I have had that same thing happen twice, once in 1986 or '87, in Eugene, OR, and later in 2007 in Portland, Oregon. One was a homeless person, the second was a street punk known to cause trouble in the east-side  Hawthorne district. It's unnerving, for sure. I know of another TPF member who was similarly accosted in Portland, on the west side of the city.


----------



## nerwin (May 17, 2017)

Wow, that's awful. Glad you weren't hurt.

Yes, its true...most people are generally good but man it sure seems that's getting less true everyday. People are so concerned with people taking pictures these days its crazy.

The other day I was taking pictures of planes from a public area and man I felt like I was doing something wrong. Heck beforehand, I even contacted the airport and asked if it was okay if I could take pictures of planes at this airport because it was a big airport and they replied saying they didn't care haha (I ended up coming across a bald eagle! But he didn't get close enough ).

I really hate confrontation so its hard for me to take my camera with me even in public areas because I'm afraid I'll be targeted and get accused of terrorism or some crap like that, just like in a freaking mall one time. I mean damn, I was taking a picture of unique stairway with my phone to share on Facebook and I got security following me around and got kicked out whereas other people were taking pictures and they didn't care.

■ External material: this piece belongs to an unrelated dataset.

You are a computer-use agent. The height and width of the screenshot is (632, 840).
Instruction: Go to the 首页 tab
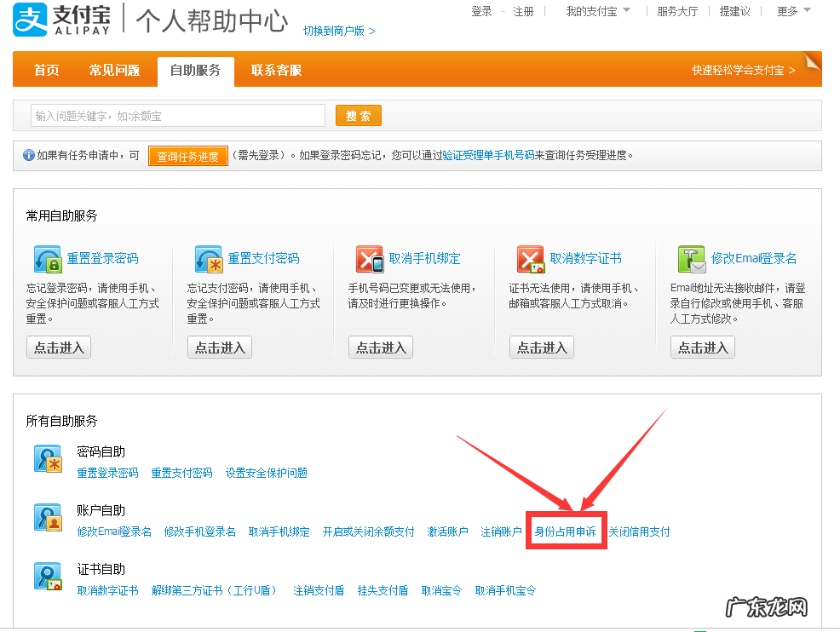(x=46, y=71)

Why are people so afraid of people taking pictures? I don't want to end up being murdered for taking pictures, although at least I'll die doing what I love!


----------



## 480sparky (May 17, 2017)

If giving up a piece of gear will de-escalate a potential harmful situation, then damned straight I'd do so.

Problem is, these nutcases that attack photographers aren't playing with a full deck.  Since there's no guarantee compliance with their (illegal) demands that doing so will end the confrontation, I carry more to shoot with than just a camera............ if you get my drift.




















Now before anyone says I'm a gun-nut by defending my gear with a firearm, let me set you straight:  *I am not. * 

When someone gets aggressive towards me, they are threatening ME.  They are not threatening my gear.  They don't yell, "Hey, if you don't erase those photos, I'm gonna scratch or lens!!!" or "I'm gonna bend up the legs of that tripod!!!"  


If their intent is to harm ME (NOT my gear), then I will do what I can do defend MYSELF (NOT my gear).  My GEAR can easily be replaced..... My HEALTH, maybe / maybe not.  It is MY PERSON I am defending.  At that point, gear is not relevant.

I do not want this thread to degrade into a gun debate.  I am simply stating facts.


----------



## pendennis (May 17, 2017)

Situational awareness is the first tool.  Second, retreat is the next.  Avoid confrontation.  However, be prepared to defend yourself if attacked.  As others have mentioned, it's you, not your equipment, unless the miscreant is bent on robbery.

Knives/box cutters are not good defensive weapons.  A can of pepper spray is a good basic tool.  If someone gets inside 21 feet, they've invaded your comfort zone, and they can be on top of you long before you can draw a weapon.  Never try wielding a tripod as a defensive weapon; maybe a monopod, but unless you've practiced with this, don't rely on it.

I always carry a concealed pistol under my vest, but I will retreat rather than confront.

Here's an anecdote:  A number of years ago (1978), I took a self-defense course at the local police shooting range.  One of the scenarios dealt with the students being "armed" with a dummy pistol and holstered.  A stranger was 7 yards from us, and we didn't know his intent.  He turned, drew a rubber knife as he charged us, and no one got away without serious "wounds".  Upshot?  Unless your weapon is drawn, and at the ready, you can't keep an assailant away from you.


----------



## Dashur (May 17, 2017)

pendennis said:


> Situational awareness is the first tool.  Second, retreat is the next.  Avoid confrontation.  However, be prepared to defend yourself if attacked.
> 
> I always carry a concealed pistol under my vest, but I will retreat rather than confront.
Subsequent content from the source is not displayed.